Putusan Mahkamah Konstitusi terutama dalam pengujian undang-undang kebanyakan jenisnya adalah bersifat declaratoir constitutief. Artinya putusan Mahkamah Konstitusi tersebut menciptakan atau meniadakan satu keadaan hukum baru atau membentuk hukum baru sebagai negative legislature. Hal lain yang perlu dicermati lebih lanjut adalah adanya putusan Mahkamah Konstitusi yang bersifat konstitusional bersyarat (conditionally constitutional) maupun inkonstitusional bersyarat (conditionally unconstitutional). Varian putusan Mahkamah Konstitusi tersebut merupakan putusan yang menyatakan bahwa suatu ketentuan undang-undang tidak bertentangan dengan konstitusi dengan memberikan persyaratan pemaknaan dan keharusan kepada lembaga negara dalam pelaksanaan suatu ketentuan undang-undang untuk memperhatikan penafsiran Mahkamah Konstitusi atas konstitusionalitas ketentuan undang-undang yang sudah diuji tersebut. Dengan demikian, terdapat penafsiran sendiri dari Mahkamah Konstitusi agar suatu norma undang-undang tidak bertentangan dengan UUD Tahun 1945.

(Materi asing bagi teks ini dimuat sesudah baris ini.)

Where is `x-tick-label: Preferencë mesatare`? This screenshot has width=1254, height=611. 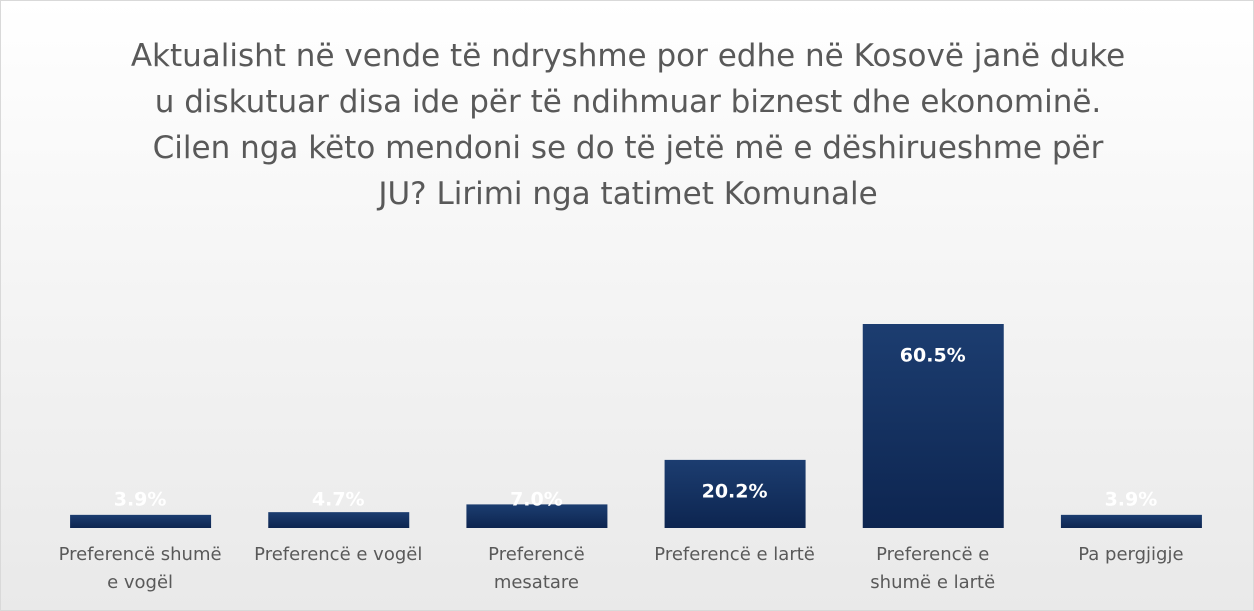
x-tick-label: Preferencë mesatare is located at coordinates (536, 568).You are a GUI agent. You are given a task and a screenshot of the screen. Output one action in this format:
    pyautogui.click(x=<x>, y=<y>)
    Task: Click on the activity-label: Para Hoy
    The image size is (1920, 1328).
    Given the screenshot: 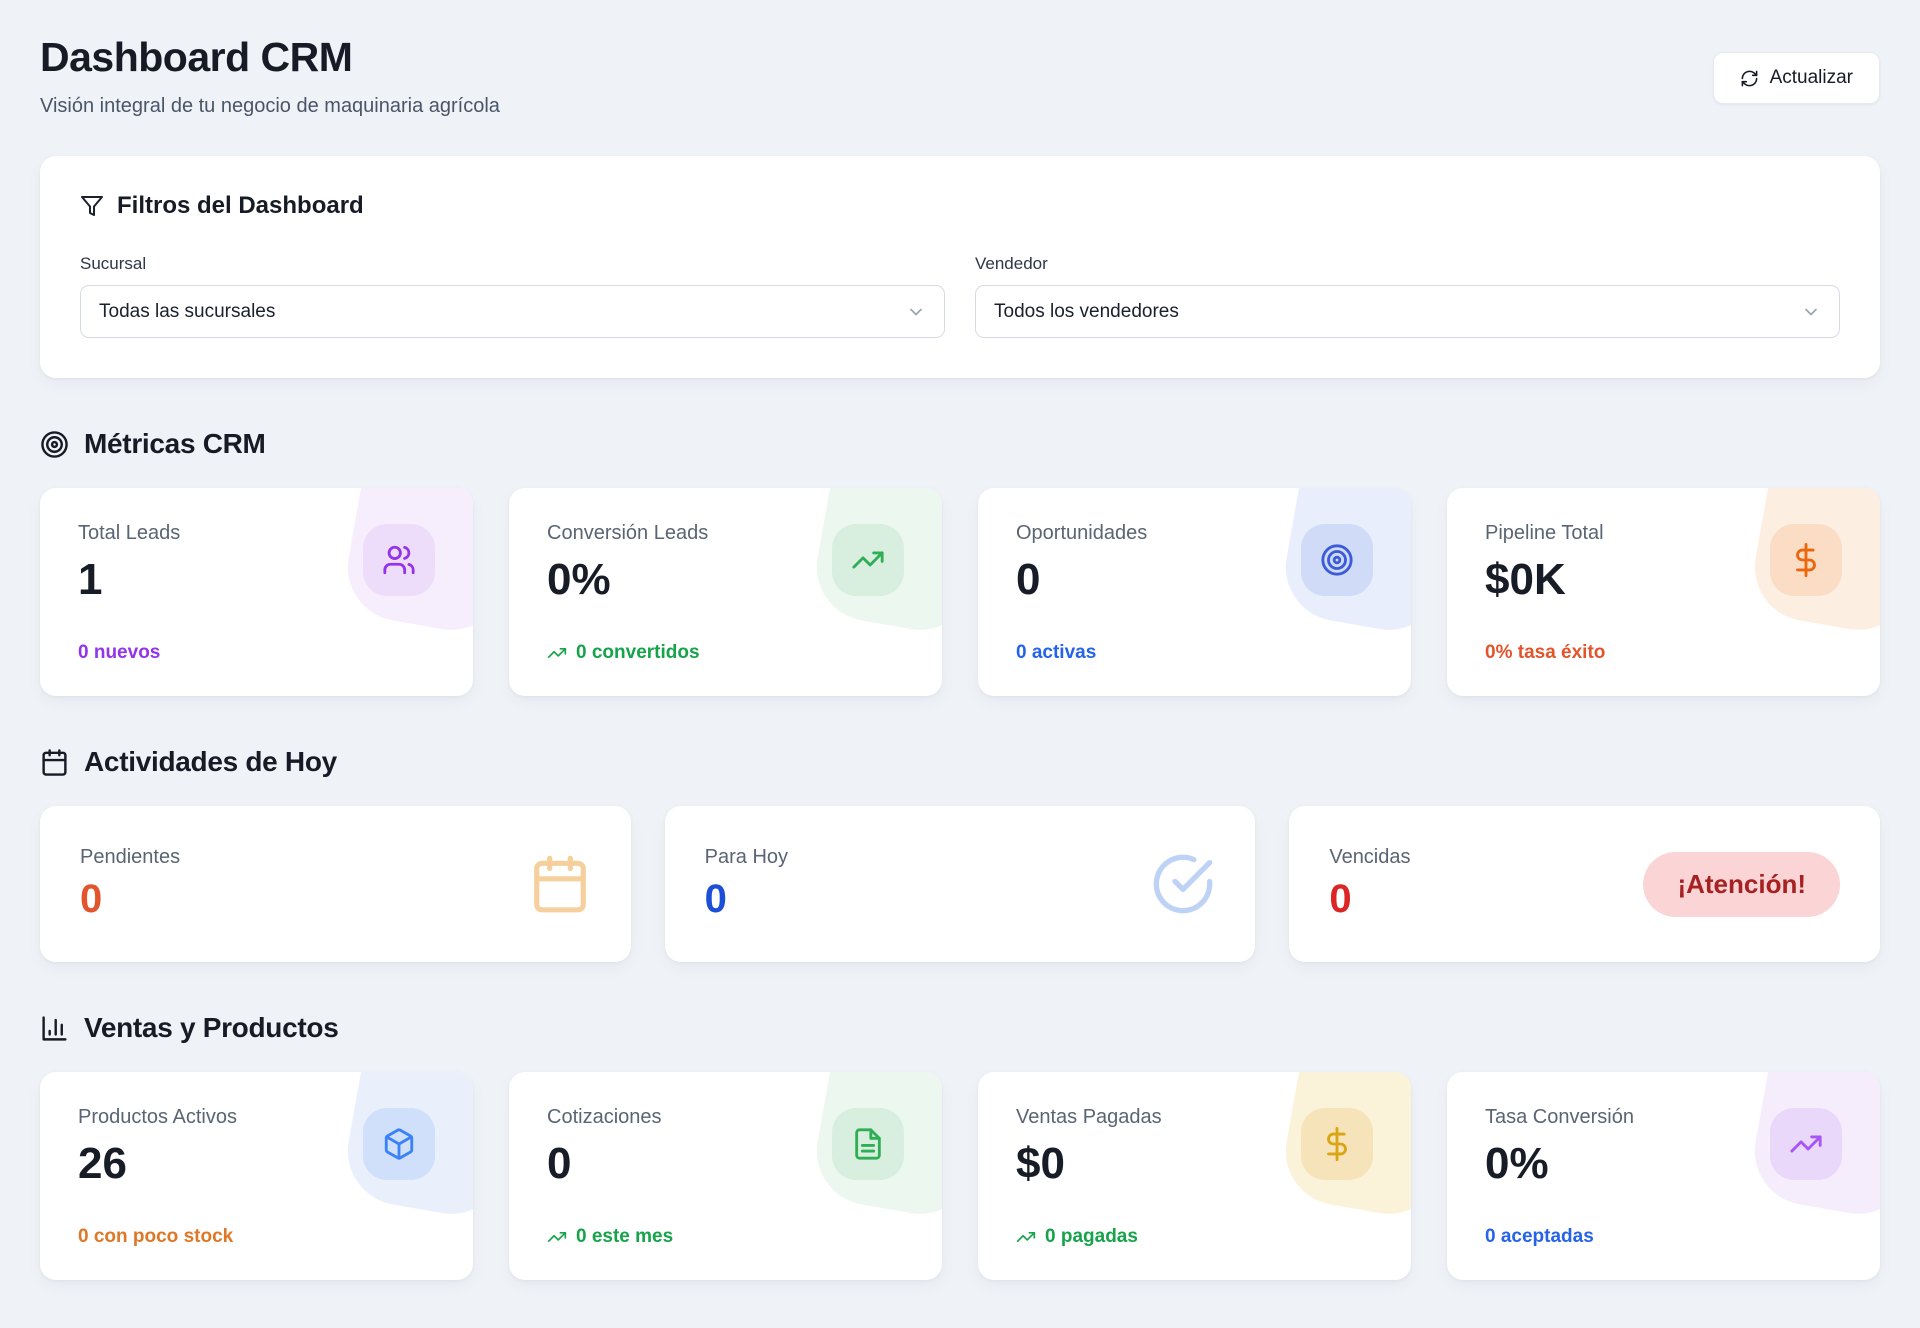 What is the action you would take?
    pyautogui.click(x=746, y=857)
    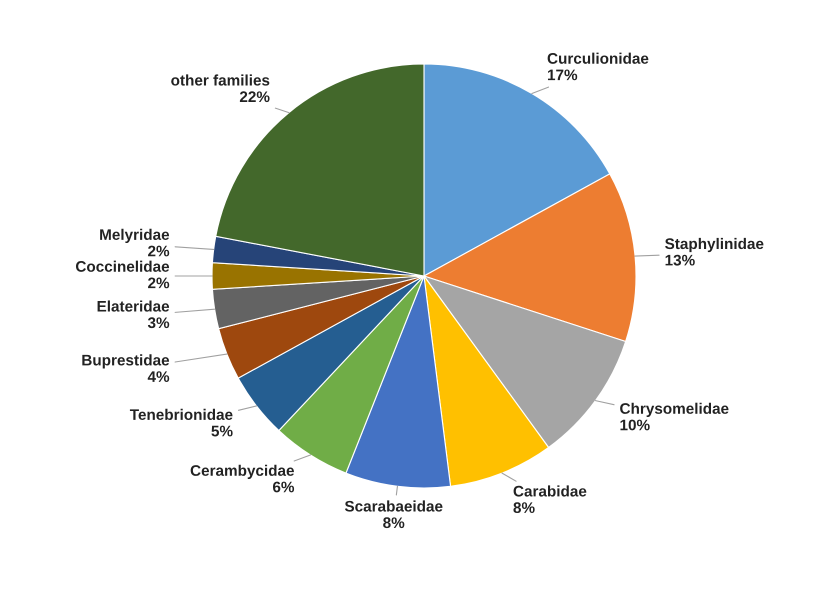 This screenshot has height=603, width=827. What do you see at coordinates (182, 414) in the screenshot?
I see `slice-label: Tenebrionidae` at bounding box center [182, 414].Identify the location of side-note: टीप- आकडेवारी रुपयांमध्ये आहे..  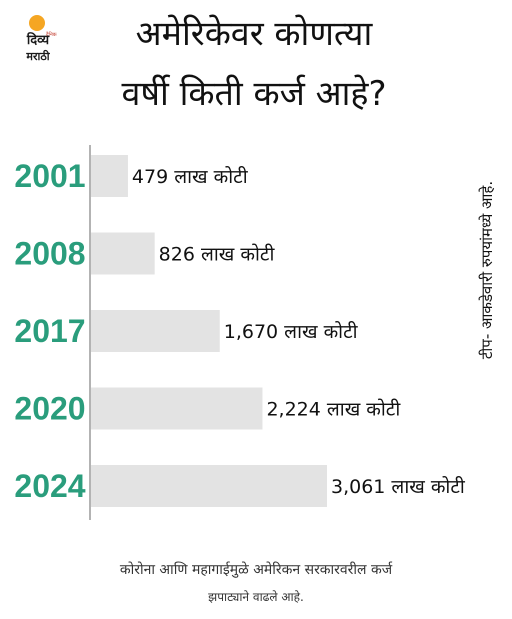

1. Putusan MK Nomor 40/PUU-IX/2011
Dalam Perkara MK Nomor 40/PUU-IX/2011, para Pemohon yang berprofesi sebagai Advokat, dalam permohonannya mengemukakan bahwa hak konstitusionalnya telah dirugikan dengan berlakunya ketentuan Pasal 16 ayat (1) huruf b UU Keimigrasian, pada adanya kata “penyelidikan”, selengkapnya menyatakan “Pejabat Imigrasi menolak orang untuk keluar Wilayah Indonesia dalam hal orang tersebut: a....; b. diperlukan untuk kepentingan penyelidikan dan penyidikan atas permintaan pejabat yang berwenang.” Bahwa pada frasa yang menyatakan menolak “orang”, dengan tidak membatasi kepada siapa orang tersebut maka dapat ditarik kesimpulan orang yang dimaksud adalah setiap orang yaitu setiap orang dengan sendirinya yang dapat menjadi objek penyelidikan. Oleh karena itu pasal ini sangat potensial dikenakan kepada para Pemohon Apabila suatu saat para Pemohon dalam proses penyelidikan, maka para Pemohon akan mengalami kerugian konstitusional, hak para Pemohon untuk hidup dan mempertahankan hidup dan kehidupannya, serta berhak atas pengakuan, jaminan, perlindungan dan kepastian hukum yang adil serta perlakuan yang sama di hadapan hukum, dapat terenggut dengan berlakunya ketentuan Pasal 16 ayat (1) huruf b UU Keimigrasian tersebut.
Penyelidikan merupakan tahapan untuk menentukan ada atau tidaknya suatu tindak pidana dan untuk mencari bukti awal menentukan siapa pelakunya. Penyelidikan berpotensi dikenakan kepada siapapun tanpa ada peristiwa hukum pidana terlebih dahulu, cukup dengan adanya dugaan tindak pidana. Setelah dilakukan proses penyelidikan, belum tentu akan dilakukan proses penyidikan sehingga penolakan untuk keluar wilayah Indonesia terhadap orang yang berada dalam proses penyelidikan itu tidak dapat dilakukan, karena pada tahap penyelidikan seseorang tersebut pun belum mengetahui jika dirinya itu berada dalam proses penyelidikan. Mencegah seseorang untuk ke luar negeri dalam tahap tersebut akan dapat disalahgunakan untuk kepentingan di luar kepentingan penegakan hukum. Penolakan terhadap seseorang untuk keluar wilayah Indonesia ketika statusnya belum pasti menjadi tersangka dalam suatu tindak pidana karena masih dalam tahap penyelidikan akan mudah dijadikan alasan untuk menghalangi gerak seseorang untuk ke luar negeri.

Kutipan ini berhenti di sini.